> Problem to work on
Pick out all lines in the listing holding the string "This" and copy them.

--- Data to use Enclosed Below ---

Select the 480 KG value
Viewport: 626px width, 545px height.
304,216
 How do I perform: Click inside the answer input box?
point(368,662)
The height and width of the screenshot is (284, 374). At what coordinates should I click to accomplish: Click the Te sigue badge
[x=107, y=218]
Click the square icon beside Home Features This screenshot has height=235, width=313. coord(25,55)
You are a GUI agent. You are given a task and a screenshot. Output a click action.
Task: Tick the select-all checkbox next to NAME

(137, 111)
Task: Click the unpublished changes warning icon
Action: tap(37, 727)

--- End of Enclosed Data to use ---
--- Data to use Enclosed Below ---

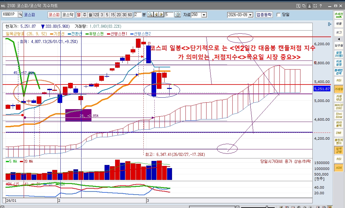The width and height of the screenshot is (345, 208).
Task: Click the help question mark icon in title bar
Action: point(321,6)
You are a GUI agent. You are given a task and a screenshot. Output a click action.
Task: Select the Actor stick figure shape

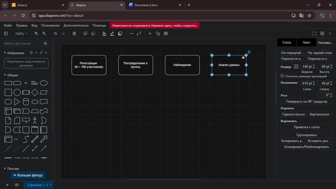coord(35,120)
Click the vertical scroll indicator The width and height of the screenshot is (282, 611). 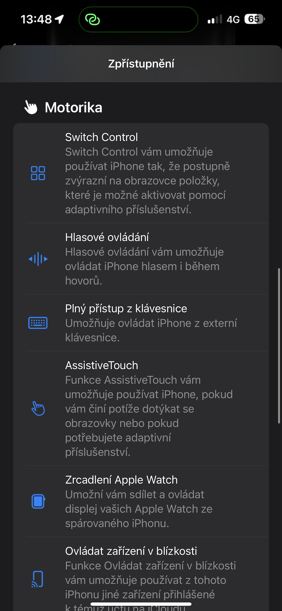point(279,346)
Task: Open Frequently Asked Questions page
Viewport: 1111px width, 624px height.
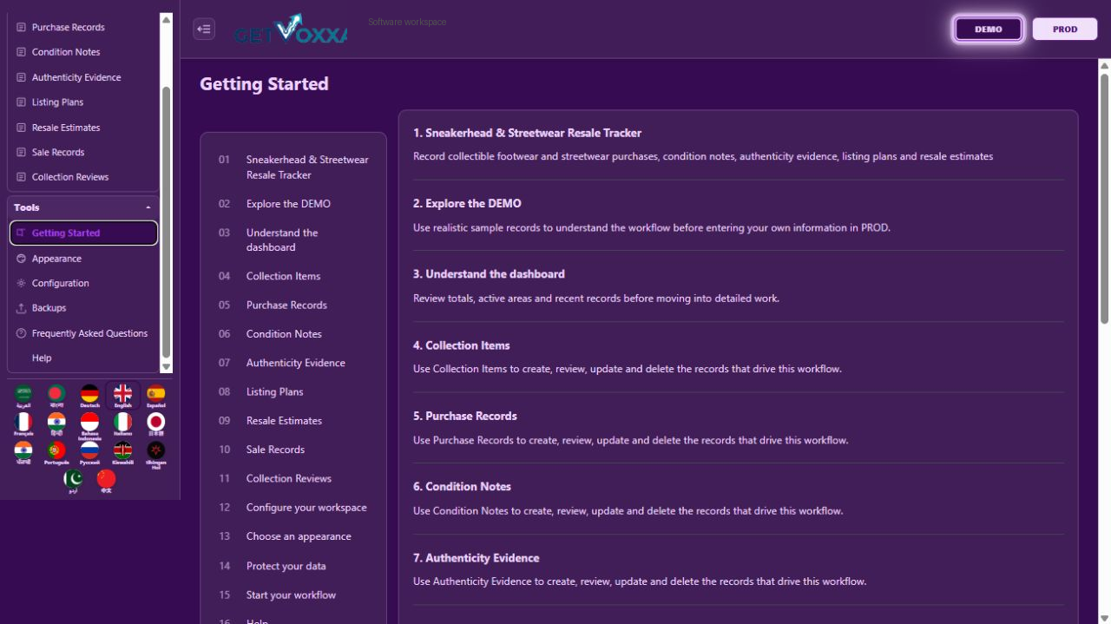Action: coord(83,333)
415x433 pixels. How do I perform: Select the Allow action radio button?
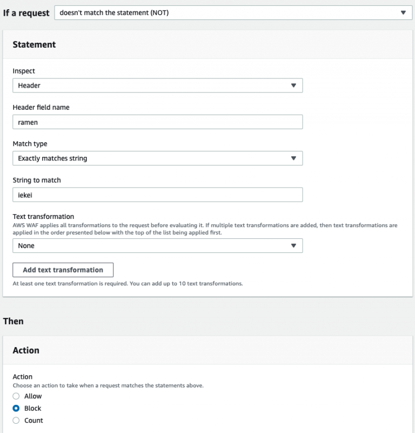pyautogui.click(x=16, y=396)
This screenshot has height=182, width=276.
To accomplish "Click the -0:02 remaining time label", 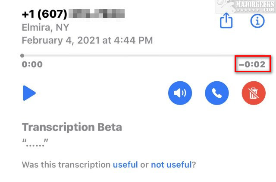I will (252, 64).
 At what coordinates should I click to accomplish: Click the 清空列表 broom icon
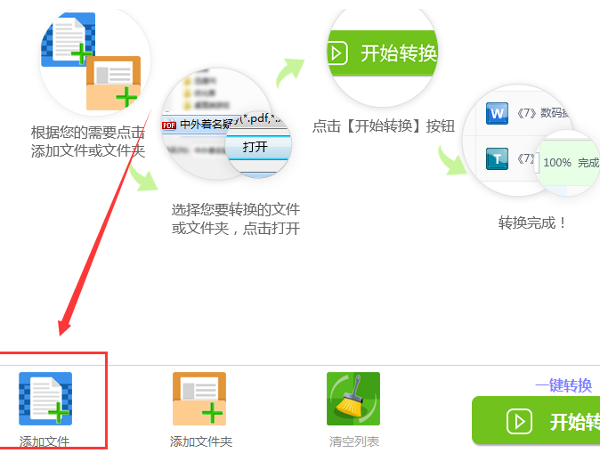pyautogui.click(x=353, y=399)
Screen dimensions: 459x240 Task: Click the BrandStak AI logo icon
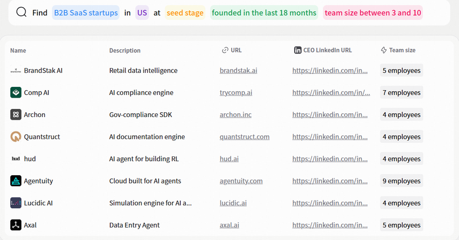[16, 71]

--- End of Enclosed Data to use ---
--- Data to use Enclosed Below ---

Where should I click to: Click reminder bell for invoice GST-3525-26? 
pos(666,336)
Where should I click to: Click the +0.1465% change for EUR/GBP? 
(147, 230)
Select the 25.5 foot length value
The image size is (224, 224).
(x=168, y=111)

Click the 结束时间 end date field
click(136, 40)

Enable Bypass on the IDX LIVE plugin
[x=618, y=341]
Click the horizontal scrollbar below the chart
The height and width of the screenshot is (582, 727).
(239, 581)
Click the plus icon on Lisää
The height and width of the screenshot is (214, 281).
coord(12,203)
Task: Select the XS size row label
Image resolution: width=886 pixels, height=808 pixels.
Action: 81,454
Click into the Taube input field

--- End of Enclosed Data to use ---

> Result of the exercise
Click the square icon beside Home Features This screenshot has height=235, width=313. coord(25,55)
This screenshot has height=182, width=276.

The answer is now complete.